At the crossroads of biophysics and evolution: protein robustness and evolvability

Proteins consist of only 20 different amino acids with modest chemical reactivity, but perform a breathtaking range of functions. How do proteins achieve such functional versatility? Novel insights are emerging from research at the interface of protein biophysics and molecular evolution. Proteins are robustness against point mutations: most mutations do not abolish function. How can such robustness be reconciled with the effective evolution of protein function? We examine these issues using photoactive yellow protein (PYP), a prototype of the PAS domain superfamily.

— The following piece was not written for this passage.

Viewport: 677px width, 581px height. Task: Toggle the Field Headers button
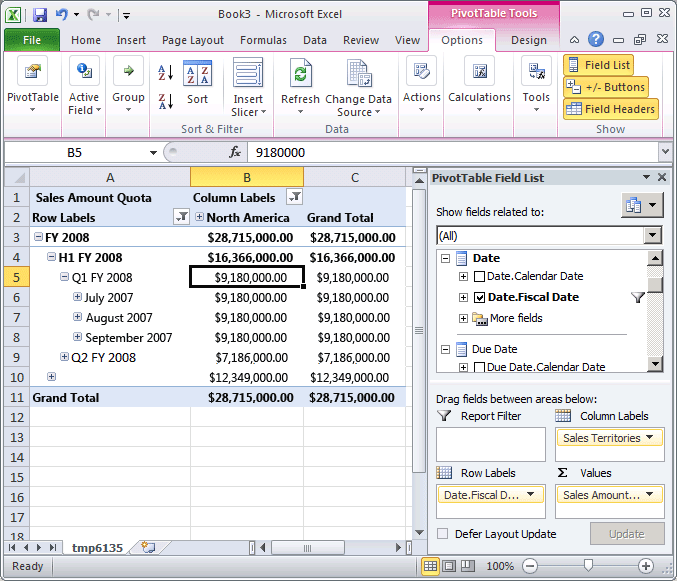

High-throughput biophysical measurements of active site properties, functional kinetics, stability, and production level on libraries of PYP mutants reveal that almost all mutants retain photocycle activity, but that the majority of substitutions significantly alter functional properties. Thus, PYP combines robustness with evolvability. The data also reveal the mysterious role of the conserved residues that define protein superfamilies: most PAS-conserved residues are required for maintaining protein production. Asn43, the most conserved residue in PAS domains, regulates PYP signaling kinetics. This residue is often substituted by Ser, Asp, and Thr in PAS domains while retaining two side chain hydrogen bonds. Thus, not residue identity at position 43 but the pattern of side chain hydrogen bonds is conserved.